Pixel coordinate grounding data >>
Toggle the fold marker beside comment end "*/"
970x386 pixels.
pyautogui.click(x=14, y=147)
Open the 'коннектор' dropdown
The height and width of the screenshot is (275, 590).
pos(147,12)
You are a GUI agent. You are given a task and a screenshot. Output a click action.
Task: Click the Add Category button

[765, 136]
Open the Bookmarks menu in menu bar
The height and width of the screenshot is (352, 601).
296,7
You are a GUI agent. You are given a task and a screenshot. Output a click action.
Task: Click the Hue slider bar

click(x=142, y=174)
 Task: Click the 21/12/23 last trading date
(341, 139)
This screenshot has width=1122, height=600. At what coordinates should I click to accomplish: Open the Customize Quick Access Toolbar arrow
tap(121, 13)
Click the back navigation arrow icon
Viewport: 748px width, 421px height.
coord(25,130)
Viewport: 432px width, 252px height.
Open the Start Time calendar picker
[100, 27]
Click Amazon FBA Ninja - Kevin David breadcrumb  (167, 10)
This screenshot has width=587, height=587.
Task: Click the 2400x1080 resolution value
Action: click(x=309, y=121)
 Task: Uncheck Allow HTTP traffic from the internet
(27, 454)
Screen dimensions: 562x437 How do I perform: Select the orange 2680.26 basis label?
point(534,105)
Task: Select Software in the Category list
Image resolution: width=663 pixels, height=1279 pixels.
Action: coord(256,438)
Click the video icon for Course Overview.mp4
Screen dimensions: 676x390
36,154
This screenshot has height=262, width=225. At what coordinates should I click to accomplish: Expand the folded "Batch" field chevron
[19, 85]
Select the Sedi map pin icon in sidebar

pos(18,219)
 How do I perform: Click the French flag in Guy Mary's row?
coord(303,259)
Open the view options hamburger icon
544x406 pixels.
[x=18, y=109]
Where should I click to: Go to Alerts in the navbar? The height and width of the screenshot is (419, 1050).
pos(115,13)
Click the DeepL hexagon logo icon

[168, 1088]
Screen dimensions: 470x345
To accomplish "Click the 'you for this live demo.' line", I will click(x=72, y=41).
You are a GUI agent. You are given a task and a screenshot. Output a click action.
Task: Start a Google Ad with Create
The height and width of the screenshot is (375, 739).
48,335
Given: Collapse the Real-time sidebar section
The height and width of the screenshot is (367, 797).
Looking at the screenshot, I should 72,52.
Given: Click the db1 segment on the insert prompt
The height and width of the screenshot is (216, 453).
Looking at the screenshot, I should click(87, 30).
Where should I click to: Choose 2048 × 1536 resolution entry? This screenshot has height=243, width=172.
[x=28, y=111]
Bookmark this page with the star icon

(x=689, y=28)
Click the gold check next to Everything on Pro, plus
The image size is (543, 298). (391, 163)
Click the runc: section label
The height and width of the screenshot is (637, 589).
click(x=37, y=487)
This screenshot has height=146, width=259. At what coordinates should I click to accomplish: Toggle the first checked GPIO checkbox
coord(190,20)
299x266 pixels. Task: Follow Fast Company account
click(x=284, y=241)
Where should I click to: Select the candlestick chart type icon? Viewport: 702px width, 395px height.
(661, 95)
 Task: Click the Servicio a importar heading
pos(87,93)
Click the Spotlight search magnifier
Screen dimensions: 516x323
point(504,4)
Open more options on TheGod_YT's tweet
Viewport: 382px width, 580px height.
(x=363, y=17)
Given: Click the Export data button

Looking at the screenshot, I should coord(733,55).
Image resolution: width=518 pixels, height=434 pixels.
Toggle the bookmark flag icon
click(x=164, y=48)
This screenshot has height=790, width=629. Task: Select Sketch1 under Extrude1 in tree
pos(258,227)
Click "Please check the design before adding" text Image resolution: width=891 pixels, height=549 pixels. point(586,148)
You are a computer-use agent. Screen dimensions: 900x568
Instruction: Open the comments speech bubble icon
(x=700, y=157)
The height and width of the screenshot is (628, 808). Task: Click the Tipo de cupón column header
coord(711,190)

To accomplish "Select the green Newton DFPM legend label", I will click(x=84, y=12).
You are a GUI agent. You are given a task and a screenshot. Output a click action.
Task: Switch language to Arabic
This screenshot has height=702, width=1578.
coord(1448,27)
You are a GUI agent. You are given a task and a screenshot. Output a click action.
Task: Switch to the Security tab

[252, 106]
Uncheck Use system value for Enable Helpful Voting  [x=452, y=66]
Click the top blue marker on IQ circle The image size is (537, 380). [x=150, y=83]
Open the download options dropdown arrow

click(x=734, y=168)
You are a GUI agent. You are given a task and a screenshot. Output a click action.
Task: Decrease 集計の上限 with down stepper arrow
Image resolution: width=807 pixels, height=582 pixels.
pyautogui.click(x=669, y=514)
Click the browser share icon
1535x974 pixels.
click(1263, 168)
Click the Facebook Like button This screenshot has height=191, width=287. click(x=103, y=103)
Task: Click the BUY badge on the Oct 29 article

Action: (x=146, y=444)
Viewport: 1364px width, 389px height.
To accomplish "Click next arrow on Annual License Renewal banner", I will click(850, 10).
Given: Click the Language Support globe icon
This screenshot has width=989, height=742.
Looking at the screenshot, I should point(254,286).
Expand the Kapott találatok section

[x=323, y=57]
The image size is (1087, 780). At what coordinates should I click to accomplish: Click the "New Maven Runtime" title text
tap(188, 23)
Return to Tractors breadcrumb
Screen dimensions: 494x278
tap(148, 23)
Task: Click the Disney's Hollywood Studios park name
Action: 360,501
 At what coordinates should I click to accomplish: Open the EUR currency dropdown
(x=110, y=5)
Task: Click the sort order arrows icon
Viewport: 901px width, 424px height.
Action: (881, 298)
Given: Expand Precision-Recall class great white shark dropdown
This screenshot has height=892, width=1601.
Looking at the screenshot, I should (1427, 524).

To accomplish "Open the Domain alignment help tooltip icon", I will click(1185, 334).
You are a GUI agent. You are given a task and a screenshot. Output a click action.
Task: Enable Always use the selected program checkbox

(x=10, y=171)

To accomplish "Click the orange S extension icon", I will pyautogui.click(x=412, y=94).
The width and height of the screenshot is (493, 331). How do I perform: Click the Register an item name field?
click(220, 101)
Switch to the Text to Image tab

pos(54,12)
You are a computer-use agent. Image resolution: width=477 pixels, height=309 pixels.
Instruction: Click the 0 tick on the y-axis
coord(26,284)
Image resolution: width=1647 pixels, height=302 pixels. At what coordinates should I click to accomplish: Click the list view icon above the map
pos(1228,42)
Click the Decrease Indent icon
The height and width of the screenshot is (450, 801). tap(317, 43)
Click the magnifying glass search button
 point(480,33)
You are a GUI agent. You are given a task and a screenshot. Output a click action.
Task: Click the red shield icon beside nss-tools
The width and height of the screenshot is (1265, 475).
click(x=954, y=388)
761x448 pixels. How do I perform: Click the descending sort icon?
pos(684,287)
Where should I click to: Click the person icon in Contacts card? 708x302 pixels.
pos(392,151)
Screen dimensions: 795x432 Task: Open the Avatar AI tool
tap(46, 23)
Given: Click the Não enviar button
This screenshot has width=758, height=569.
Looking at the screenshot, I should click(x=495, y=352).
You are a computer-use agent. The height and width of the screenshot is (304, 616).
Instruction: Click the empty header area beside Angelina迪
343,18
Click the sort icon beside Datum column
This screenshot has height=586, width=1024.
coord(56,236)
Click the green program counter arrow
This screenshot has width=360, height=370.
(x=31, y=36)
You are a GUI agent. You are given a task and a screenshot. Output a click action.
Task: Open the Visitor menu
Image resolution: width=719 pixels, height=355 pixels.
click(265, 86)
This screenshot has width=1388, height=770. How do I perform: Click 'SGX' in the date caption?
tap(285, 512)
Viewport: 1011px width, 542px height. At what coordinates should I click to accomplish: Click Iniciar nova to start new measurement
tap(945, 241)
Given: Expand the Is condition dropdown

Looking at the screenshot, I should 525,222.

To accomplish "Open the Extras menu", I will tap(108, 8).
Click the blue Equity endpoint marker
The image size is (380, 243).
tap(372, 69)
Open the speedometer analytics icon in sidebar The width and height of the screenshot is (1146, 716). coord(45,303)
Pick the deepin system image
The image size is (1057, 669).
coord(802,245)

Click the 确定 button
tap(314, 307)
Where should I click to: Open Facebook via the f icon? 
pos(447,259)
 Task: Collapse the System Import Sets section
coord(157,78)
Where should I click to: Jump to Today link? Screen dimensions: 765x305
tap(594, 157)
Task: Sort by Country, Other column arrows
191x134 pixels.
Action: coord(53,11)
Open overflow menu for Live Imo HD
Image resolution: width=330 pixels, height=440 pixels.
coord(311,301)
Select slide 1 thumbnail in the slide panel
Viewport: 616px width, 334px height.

Task statement >> Search the data for "computer". Copy every matching line.

Exercise response >>
You are a computer-use agent. Screen dimensions: 900x568
You are a computer-use agent. Image resolution: width=477 pixels, height=309 pixels.
You are a computer-use agent. The height and width of the screenshot is (304, 616).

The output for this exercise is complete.